* **Data extracts**
---

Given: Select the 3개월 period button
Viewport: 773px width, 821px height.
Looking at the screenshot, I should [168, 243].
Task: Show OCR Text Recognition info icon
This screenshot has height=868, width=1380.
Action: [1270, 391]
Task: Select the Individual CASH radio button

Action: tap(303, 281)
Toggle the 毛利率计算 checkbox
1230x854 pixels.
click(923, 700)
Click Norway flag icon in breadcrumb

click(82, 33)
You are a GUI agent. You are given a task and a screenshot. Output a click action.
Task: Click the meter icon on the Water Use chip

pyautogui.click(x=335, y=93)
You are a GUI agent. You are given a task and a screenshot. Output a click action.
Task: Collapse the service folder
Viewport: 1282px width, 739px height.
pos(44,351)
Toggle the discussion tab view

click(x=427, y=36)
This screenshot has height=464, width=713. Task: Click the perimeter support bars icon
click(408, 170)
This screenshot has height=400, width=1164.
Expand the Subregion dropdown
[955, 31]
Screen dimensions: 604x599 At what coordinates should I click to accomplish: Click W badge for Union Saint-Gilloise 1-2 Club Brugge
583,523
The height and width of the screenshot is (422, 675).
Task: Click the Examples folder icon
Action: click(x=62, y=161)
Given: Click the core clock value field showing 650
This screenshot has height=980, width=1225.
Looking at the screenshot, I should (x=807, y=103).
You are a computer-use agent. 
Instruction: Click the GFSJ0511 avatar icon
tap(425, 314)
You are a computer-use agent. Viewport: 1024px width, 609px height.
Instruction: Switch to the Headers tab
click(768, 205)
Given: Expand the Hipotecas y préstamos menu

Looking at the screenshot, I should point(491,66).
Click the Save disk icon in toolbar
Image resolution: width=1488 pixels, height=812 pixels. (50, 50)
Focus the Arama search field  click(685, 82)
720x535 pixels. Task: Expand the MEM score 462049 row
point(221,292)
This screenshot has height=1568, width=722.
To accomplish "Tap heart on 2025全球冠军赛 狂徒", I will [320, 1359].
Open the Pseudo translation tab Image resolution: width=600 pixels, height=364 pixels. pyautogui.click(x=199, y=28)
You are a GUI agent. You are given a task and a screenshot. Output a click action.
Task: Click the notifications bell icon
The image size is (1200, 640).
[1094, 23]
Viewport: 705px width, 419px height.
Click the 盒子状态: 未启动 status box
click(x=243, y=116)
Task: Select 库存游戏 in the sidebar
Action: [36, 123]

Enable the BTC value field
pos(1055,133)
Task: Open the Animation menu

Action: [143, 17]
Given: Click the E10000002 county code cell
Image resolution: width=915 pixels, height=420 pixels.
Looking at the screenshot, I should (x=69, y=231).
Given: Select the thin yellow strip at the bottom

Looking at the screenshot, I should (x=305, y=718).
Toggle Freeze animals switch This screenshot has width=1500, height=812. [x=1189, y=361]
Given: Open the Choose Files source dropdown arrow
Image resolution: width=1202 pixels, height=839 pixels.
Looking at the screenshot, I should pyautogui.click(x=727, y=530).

---

* **Task**
Would you please output every record again, exactly?

* **Response to the task**
Given: Select the 3개월 period button
Viewport: 773px width, 821px height.
Looking at the screenshot, I should [168, 243].
Task: Show OCR Text Recognition info icon
This screenshot has height=868, width=1380.
Action: [1270, 391]
Task: Select the Individual CASH radio button

Action: tap(303, 281)
Toggle the 毛利率计算 checkbox
1230x854 pixels.
click(923, 700)
Click Norway flag icon in breadcrumb

click(82, 33)
You are a GUI agent. You are given a task and a screenshot. Output a click action.
Task: Click the meter icon on the Water Use chip

pyautogui.click(x=335, y=93)
You are a GUI agent. You are given a task and a screenshot. Output a click action.
Task: Collapse the service folder
Viewport: 1282px width, 739px height.
pos(44,351)
Toggle the discussion tab view

click(x=427, y=36)
This screenshot has height=464, width=713. Task: Click the perimeter support bars icon
click(408, 170)
This screenshot has height=400, width=1164.
Expand the Subregion dropdown
[955, 31]
Screen dimensions: 604x599 At what coordinates should I click to accomplish: Click W badge for Union Saint-Gilloise 1-2 Club Brugge
583,523
The height and width of the screenshot is (422, 675).
Task: Click the Examples folder icon
Action: click(x=62, y=161)
Given: Click the core clock value field showing 650
This screenshot has height=980, width=1225.
Looking at the screenshot, I should (x=807, y=103).
You are a computer-use agent. 
Instruction: Click the GFSJ0511 avatar icon
tap(425, 314)
You are a computer-use agent. Viewport: 1024px width, 609px height.
Instruction: Switch to the Headers tab
click(768, 205)
Given: Expand the Hipotecas y préstamos menu

Looking at the screenshot, I should point(491,66).
Click the Save disk icon in toolbar
Image resolution: width=1488 pixels, height=812 pixels. (50, 50)
Focus the Arama search field  click(685, 82)
720x535 pixels. Task: Expand the MEM score 462049 row
point(221,292)
This screenshot has height=1568, width=722.
To accomplish "Tap heart on 2025全球冠军赛 狂徒", I will [320, 1359].
Open the Pseudo translation tab Image resolution: width=600 pixels, height=364 pixels. pyautogui.click(x=199, y=28)
You are a GUI agent. You are given a task and a screenshot. Output a click action.
Task: Click the notifications bell icon
The image size is (1200, 640).
[1094, 23]
Viewport: 705px width, 419px height.
Click the 盒子状态: 未启动 status box
click(x=243, y=116)
Task: Select 库存游戏 in the sidebar
Action: [36, 123]

Enable the BTC value field
pos(1055,133)
Task: Open the Animation menu

Action: [143, 17]
Given: Click the E10000002 county code cell
Image resolution: width=915 pixels, height=420 pixels.
Looking at the screenshot, I should (x=69, y=231).
Given: Select the thin yellow strip at the bottom

Looking at the screenshot, I should (x=305, y=718).
Toggle Freeze animals switch This screenshot has width=1500, height=812. [x=1189, y=361]
Given: Open the Choose Files source dropdown arrow
Image resolution: width=1202 pixels, height=839 pixels.
Looking at the screenshot, I should pyautogui.click(x=727, y=530).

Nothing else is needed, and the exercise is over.